Iran's Revolutionary Guard Corps (IRGC) was founded in the aftermath of the 1979 Islamic Revolution to defend the regime against internal and external threats, but has since expanded far beyond its original mandate. Today the guard has evolved into a socio-military-political-economic force with influence reaching deep into Iran's power structure. During the first term of President Mahmoud Ahmadinejad, current and former fighters carved out their place in government: they have been appointed ambassadors, mayors, undersecretaries, provincial governors, and fourteen of the country's twenty-one cabinet ministers are veterans of the force. Analysts say the organization, with its control of strategic industries, commercial services, and black-market enterprises, has evolved into one of the country's most influential domestic institutions.
Crackdowns on protestors in the wake of the disputed June 2009 presidential elections have brought new scrutiny of the guard's role.
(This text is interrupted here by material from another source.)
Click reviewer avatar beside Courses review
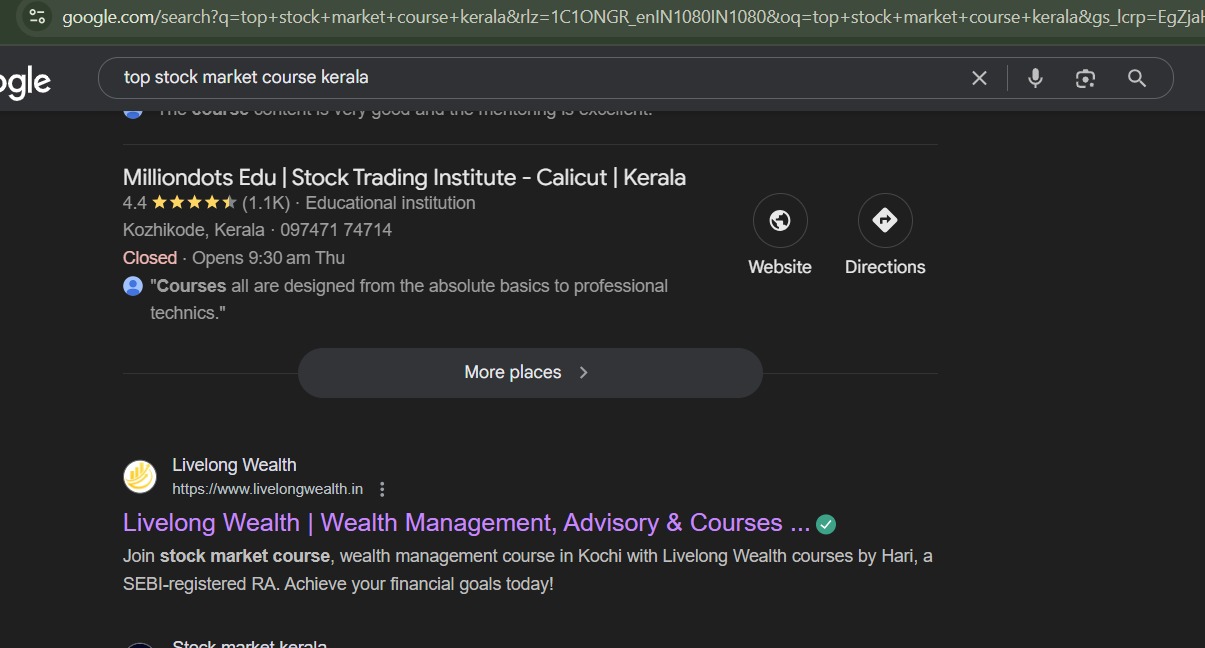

Some analysts believe IRGC influence in the political arena amounts to the irreversible militarization of Iran's government (NYT). Others, like Abbas Milani, director of Iranian studies at Stanford University, suggest the guard's power has grown to exceed (New Republic) that of Supreme Leader Ayatollah Khamenei, who legally has final say on all state matters. But Frederic Wehrey, an adjunct senior policy analyst at the RAND Corporation and the co-author of a recent study on the IRGC, notes that the Revolutionary Guard is far from a cohesive unit of likeminded conservatives. Instead, he says, it's a heavily factionalized institution with a mix of political aspirants unlikely to turn on theirmasters.
'Guardians' of the Revolution
The Islamic Revolutionary Guard Corps, or Pasdaran in Persian, was formed by former Supreme Leader Ayatollah Khomeini in the aftermath of the 1979 Islamic Revolution. It was originally created as a "people's army" similar to...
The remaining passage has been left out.